We have consistently performed poorly since 2004, when the World Bank's private-sector arm first introduced this comprehensive survey on the world business climate for its annual Doing Business Report.
The government has made significant progress in streamlining licensing systems, reducing both the time and cost of fulfilling regulations and procedures for starting up a business.
The problem, though, is that the government has often been inconsistent in the pace of reform, while many other countries have implemented regulatory reforms not only at a much faster pace, but also more consistently and step by step, thereby scoring higher than Indonesia in the business climate index.
The 2009 Doing Business Report, which was launched here last week, lowered Indonesia's ranking from 127th last year to 129th this year in terms of global business-friendliness, out of 181 countries surveyed.
Indonesia was also among the most difficult places in the world in terms of ease of doing business, ranked 135th out of the 175 countries surveyed in 2006 and 131st among 155 countries studied by IFC in 2005.
Sad to note we were ranked lower than most other ASEAN countries covered by the survey. We only performed better than the Philippines and Laos.
The survey tracks indicators of the time and cost to meet government requirements for business startups, construction permits, employment, property registration, access to credit, investor protection, tax payments, border-cross trade, contract enforcement and closing businesses down.
Yet more discouraging is that Indonesia would have done even worse if the tracked indicators included areas such as the condition of infrastructure and the availability of a highly-trained and skilled labor force.
One day after the release of the IFC business climate report, Trade Minister Mari Elka Pangestu painfully found, during an incognito visit to Jakarta's Tanjung Priok port, the country's largest seaport, solid congestion of containers at the port terminal caused by poor port management.
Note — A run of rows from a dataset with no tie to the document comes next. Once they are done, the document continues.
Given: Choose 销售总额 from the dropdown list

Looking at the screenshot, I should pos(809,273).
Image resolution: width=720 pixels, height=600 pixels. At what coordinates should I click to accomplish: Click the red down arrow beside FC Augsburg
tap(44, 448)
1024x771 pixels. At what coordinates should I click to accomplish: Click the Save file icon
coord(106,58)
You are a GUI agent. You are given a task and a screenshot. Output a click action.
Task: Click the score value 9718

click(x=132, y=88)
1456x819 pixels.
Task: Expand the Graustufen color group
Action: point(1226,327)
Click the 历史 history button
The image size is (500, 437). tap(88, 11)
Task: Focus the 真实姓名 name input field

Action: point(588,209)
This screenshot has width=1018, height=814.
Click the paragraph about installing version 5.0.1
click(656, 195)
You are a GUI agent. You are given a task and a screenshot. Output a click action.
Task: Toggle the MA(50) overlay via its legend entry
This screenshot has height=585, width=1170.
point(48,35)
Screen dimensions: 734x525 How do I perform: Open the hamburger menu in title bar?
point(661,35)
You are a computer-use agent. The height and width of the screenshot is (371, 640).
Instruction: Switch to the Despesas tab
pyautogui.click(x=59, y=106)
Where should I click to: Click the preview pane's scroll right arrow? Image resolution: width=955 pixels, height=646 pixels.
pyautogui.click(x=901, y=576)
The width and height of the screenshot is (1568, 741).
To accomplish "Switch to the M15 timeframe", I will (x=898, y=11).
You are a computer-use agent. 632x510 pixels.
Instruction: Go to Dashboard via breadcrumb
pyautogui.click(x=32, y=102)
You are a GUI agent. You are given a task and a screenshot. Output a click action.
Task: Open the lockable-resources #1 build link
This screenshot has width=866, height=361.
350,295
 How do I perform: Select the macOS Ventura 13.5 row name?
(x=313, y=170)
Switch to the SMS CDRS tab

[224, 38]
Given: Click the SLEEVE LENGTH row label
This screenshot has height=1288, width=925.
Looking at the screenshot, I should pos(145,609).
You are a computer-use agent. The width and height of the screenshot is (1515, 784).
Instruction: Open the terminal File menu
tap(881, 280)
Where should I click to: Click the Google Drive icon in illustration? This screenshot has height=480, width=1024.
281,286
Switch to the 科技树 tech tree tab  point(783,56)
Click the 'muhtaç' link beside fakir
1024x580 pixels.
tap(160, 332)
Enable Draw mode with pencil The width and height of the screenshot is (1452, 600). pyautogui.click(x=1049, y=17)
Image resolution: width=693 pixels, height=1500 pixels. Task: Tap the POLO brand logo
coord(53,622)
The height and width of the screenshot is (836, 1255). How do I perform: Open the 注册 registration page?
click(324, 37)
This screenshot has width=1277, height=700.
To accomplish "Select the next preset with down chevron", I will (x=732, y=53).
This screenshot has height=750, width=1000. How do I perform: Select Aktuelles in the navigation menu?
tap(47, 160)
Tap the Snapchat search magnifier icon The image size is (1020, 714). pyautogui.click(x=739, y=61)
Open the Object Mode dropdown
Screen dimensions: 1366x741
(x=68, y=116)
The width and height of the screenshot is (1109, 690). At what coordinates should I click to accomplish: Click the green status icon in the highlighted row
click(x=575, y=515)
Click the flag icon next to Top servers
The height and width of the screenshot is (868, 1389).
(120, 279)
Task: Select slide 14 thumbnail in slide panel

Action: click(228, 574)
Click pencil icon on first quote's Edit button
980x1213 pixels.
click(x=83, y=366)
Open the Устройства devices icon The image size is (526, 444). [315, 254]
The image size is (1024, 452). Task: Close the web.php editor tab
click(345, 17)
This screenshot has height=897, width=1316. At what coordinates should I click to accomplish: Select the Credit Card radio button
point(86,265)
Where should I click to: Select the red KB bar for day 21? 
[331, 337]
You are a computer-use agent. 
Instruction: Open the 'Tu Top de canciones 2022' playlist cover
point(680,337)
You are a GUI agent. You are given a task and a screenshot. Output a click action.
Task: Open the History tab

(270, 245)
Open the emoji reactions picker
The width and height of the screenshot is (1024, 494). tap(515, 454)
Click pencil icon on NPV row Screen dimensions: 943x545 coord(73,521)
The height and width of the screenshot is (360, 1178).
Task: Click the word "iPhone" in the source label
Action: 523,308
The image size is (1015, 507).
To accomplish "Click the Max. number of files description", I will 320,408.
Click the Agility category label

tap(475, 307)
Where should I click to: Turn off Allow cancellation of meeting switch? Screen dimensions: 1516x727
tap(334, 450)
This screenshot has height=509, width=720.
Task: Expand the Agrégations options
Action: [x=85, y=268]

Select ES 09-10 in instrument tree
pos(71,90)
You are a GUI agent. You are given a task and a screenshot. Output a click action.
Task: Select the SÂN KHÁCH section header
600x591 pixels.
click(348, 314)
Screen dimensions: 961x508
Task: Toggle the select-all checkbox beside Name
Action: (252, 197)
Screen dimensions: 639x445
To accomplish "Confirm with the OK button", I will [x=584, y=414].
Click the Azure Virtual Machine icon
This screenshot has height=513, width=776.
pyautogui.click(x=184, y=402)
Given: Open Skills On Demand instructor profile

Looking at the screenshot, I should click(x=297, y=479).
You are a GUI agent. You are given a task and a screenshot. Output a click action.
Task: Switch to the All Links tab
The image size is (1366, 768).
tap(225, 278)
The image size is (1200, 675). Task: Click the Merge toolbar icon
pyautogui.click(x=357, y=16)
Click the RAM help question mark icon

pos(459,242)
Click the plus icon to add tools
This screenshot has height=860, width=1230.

In many instances it takes a few weeks to have containers cleared.
This evidence shows how progress in regulatory reform has often been nullified by problems in other areas and inconsistencies in the pace of reform.
The recent wholesale reform of the customs service and the introduction of a national single-window for most public services and regulatory procedures at the Tanjung Priok port has improved significantly the flow of documents for clearance of goods out of the port area.
But this painstakingly-gained progress was made less meaningful because the flow of goods has been stalled by utterly terrible port management and inadequate infrastructure.
No wonder, overall, businesses in Indonesia often bear administrative and logistics costs up to twice as high as their counterparts in other Asian countries. Business leaders of the Indonesian Employers Association have often cried out against pointless regulations and irksome rules, but the improvements have at best been incremental.
In so far as the business climate is concerned, the responsibility does not lie solely with the central government. The central government, fully realizing the important role of private investment, may be able to push harder with reforming and streamlining the regulations within its jurisdiction -- such as licensing systems at the Investment Coordinating Board and business incorporation at the ministry of law and human rights.
But there are many other permits a company must obtain from regional administrations before they can start up operations. The problem is that most of the 480 regional administrations where local autonomy is vested have yet to become aware of the key role of investment in fueling economic activities.
No wonder, the central government has been working hard to review and revoke thousands of regional bylaws issued by local administrations, which were inimical to business operations.
So instead of further grumbling about the IFC business climate survey, the government, in cooperation with regional administrations, should accelerate the pace of reform measures and do it consistently.